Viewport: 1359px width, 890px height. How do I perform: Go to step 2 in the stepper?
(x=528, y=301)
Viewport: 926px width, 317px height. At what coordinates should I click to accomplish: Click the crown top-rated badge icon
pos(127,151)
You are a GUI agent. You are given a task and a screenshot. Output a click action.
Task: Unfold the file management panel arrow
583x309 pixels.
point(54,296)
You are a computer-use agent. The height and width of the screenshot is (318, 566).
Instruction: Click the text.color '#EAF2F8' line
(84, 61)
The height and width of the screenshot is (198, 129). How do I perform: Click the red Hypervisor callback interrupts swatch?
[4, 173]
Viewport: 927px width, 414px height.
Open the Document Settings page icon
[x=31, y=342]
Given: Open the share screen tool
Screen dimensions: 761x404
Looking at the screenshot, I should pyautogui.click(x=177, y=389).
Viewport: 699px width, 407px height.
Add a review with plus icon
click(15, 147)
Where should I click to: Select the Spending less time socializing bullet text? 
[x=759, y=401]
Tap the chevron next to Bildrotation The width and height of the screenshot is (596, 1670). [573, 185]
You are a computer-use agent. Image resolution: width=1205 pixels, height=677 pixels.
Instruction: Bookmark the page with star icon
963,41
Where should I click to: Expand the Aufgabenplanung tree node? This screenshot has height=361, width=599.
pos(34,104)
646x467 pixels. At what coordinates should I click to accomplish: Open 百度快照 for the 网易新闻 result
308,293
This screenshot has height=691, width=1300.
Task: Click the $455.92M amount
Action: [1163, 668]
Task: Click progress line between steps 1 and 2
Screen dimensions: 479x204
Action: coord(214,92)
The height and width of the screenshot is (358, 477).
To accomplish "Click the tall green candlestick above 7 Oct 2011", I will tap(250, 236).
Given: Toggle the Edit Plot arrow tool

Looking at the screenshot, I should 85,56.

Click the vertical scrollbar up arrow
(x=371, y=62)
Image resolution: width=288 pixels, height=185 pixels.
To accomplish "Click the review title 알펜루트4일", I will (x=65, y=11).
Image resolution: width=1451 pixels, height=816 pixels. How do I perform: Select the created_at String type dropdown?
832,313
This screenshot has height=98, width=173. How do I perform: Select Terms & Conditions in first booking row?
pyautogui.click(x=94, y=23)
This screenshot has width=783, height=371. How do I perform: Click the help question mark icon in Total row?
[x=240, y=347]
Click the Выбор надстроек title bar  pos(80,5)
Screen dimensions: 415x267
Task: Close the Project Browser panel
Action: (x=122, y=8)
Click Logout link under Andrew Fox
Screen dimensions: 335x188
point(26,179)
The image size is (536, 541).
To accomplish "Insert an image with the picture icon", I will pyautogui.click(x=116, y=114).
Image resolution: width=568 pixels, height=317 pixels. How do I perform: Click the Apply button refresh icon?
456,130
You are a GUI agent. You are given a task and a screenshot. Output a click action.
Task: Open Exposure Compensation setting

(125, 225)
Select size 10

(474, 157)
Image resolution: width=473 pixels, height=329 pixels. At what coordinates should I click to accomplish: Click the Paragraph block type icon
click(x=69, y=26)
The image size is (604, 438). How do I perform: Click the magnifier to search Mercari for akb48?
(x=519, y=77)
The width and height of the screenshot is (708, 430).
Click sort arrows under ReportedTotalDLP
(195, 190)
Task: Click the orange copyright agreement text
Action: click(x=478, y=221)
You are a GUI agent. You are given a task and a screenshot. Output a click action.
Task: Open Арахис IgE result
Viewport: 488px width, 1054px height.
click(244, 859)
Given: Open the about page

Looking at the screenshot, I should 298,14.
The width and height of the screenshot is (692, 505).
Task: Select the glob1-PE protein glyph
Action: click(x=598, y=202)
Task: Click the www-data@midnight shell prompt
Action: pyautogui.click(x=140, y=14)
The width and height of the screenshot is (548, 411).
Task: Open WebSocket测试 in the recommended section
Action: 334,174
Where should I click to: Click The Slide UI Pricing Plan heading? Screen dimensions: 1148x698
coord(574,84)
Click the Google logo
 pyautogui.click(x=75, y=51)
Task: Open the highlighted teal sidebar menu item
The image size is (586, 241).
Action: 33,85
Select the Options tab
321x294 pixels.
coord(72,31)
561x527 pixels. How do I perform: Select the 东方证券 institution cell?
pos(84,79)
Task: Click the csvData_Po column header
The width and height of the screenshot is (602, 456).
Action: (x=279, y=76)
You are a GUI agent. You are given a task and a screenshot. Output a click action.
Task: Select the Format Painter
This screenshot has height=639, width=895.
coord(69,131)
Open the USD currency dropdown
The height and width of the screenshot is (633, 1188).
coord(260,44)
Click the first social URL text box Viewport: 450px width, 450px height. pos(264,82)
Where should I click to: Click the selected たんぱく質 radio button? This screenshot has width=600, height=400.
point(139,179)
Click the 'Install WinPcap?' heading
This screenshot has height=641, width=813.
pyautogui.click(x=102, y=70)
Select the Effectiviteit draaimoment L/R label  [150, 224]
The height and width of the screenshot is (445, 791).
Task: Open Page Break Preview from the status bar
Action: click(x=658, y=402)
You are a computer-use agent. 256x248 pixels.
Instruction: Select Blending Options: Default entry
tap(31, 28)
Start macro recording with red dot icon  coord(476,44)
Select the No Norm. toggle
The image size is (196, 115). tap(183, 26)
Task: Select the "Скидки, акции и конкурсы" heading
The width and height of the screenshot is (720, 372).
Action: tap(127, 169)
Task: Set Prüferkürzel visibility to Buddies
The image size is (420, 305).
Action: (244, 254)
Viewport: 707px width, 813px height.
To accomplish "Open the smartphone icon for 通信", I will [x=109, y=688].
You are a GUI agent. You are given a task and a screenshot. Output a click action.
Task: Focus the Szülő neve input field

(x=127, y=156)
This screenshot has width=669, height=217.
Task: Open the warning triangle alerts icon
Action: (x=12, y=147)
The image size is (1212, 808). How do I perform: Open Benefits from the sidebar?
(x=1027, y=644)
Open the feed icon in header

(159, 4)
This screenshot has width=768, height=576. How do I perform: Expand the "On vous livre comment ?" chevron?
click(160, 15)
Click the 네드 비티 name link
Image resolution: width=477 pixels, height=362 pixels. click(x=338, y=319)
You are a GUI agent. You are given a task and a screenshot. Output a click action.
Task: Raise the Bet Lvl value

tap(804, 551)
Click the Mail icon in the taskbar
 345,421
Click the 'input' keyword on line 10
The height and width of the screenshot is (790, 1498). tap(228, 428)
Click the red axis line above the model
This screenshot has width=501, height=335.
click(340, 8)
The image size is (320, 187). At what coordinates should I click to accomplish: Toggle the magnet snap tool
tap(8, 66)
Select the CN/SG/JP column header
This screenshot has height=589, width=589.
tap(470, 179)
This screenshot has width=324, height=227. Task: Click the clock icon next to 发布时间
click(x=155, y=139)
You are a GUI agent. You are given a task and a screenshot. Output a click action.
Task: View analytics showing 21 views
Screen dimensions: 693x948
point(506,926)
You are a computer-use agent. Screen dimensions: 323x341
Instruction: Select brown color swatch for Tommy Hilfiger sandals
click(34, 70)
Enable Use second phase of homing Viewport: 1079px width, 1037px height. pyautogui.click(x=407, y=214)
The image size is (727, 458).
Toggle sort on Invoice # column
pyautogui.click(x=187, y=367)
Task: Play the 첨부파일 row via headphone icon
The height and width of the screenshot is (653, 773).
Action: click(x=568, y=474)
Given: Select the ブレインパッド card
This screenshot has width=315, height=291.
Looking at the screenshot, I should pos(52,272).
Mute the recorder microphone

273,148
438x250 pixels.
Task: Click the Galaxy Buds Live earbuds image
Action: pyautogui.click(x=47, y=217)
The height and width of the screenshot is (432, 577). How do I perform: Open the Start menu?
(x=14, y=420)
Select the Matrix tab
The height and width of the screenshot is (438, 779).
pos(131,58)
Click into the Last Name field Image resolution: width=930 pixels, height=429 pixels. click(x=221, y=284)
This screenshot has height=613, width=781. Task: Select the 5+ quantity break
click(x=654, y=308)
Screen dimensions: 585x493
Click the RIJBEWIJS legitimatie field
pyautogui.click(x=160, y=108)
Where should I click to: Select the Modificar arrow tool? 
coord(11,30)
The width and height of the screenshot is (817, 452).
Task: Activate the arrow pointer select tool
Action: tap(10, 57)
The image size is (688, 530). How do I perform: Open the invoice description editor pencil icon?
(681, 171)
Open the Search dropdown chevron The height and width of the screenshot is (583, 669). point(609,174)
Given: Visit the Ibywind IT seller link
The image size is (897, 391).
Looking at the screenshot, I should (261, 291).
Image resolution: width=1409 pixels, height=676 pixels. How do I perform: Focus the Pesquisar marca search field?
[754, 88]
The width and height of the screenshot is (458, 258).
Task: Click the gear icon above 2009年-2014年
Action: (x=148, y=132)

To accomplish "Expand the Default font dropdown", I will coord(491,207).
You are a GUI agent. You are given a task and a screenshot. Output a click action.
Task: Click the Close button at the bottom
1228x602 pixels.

#####

*EXERCISE PROMPT*
Report each line of the data that includes the string "will".

*EXERCISE OUTPUT*
To accomplish "Click the tall green candlestick above 7 Oct 2011", I will tap(250, 236).
To accomplish "Click the review title 알펜루트4일", I will (x=65, y=11).
To accomplish "Insert an image with the picture icon", I will pyautogui.click(x=116, y=114).
To accomplish "Open the smartphone icon for 通信", I will [x=109, y=688].
To accomplish "Expand the Default font dropdown", I will coord(491,207).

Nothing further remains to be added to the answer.